Scale, a culmination of these achievements to date, contained echoes of all Herbert's musical identities. In a career spanning jazz, house, techno, and avant-garde sample collages, his most frequent vocal collaborator has been his partner Dani Siciliano. The velvet-voiced chanteuse again featured prominently on Scale alongside singers Neil Thomas and Dave Okumu, who fronts the band. The album also featured a chamber orchestra, a woodwind section, French horns, and many of the big band players heard on Herbert's 2003 album, Goodbye Swingtime.

On the surface at least, Scale is Herbert's smoothest and sweetest album so far. The overall tone is bright and opulent, the prevailing musical chatter a sophisticated conversation between luxuriant jazz, sumptuous disco, and sensual house rhythms.

In making Scale, Herbert also relaxed the dogma-like restrictions of his self-imposed Personal Contract for the Composition of Music.
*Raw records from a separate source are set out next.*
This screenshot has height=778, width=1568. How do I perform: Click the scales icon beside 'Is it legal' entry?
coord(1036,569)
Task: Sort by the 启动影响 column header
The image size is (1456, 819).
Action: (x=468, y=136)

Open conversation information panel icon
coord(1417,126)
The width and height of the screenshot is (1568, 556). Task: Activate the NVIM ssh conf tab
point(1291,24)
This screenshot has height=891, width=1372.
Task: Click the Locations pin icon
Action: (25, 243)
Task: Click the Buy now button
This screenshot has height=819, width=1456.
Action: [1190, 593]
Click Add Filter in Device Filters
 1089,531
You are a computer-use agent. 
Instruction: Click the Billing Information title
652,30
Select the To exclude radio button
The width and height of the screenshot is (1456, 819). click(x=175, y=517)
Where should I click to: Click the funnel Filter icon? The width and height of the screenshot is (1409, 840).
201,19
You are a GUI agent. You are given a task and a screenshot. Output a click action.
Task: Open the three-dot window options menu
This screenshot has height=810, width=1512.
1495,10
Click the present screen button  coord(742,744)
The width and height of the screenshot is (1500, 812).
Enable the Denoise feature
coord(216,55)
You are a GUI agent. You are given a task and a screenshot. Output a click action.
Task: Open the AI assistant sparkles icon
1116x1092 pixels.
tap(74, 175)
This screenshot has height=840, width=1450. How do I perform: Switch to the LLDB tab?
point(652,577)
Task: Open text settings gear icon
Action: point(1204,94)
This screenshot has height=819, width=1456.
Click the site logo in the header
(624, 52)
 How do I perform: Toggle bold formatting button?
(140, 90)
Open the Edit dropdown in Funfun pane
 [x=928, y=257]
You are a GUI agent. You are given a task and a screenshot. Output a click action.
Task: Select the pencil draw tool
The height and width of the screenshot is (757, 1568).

Devised in 2000, the PCCOM prohibits the use of pre-set keyboard sounds, drum machines, or secondary musical sources. Mistakes and accidents also become key to the compositional process.

But, like any good scientist, Herbert knows rules are made to be broken. "I put the rules to one side for this record," he explains. "I just wanted to do whatever felt right, whatever allowed the songs to work in a spontaneous way. The irony is, by the end of it, I had probably stuck to 98 per cent of the rules anyway. For example, I certainly haven't sampled any other people's music on this record, but one track was made with 177 different messages left on an answerphone we set up specifically for the album."

Most of the unusual objects on Scale were deployed in groups of 12, a thematic nod to the Western musical scale of 12 notes. But the album title also has another meaning: scale as in perspective, the means to gauge the distance between past and present, childhood and adulthood, personal contentment and global discontent; finding a way to measure his own life as a successful musician with freedom against a global backdrop of war, poverty, and inequality.

"Hopefully the album still has that celebratory quality, even though it's a kind of sad," Herbert concludes. "I wanted to write an upbeat pop record, but I didn't. The world is so messy at the moment, I couldn't bring myself to do it. But I would really like this record to be considered upbeat. It's designed to be enjoyable."

Ah, but Scale is much more than enjoyable. It is a sumptuous banquet of soulful pop made with integrity, intelligence, and invention. Proof that, even in troubled times, the best music can be both playful and political, serious and sublime. It is all just a question of scale.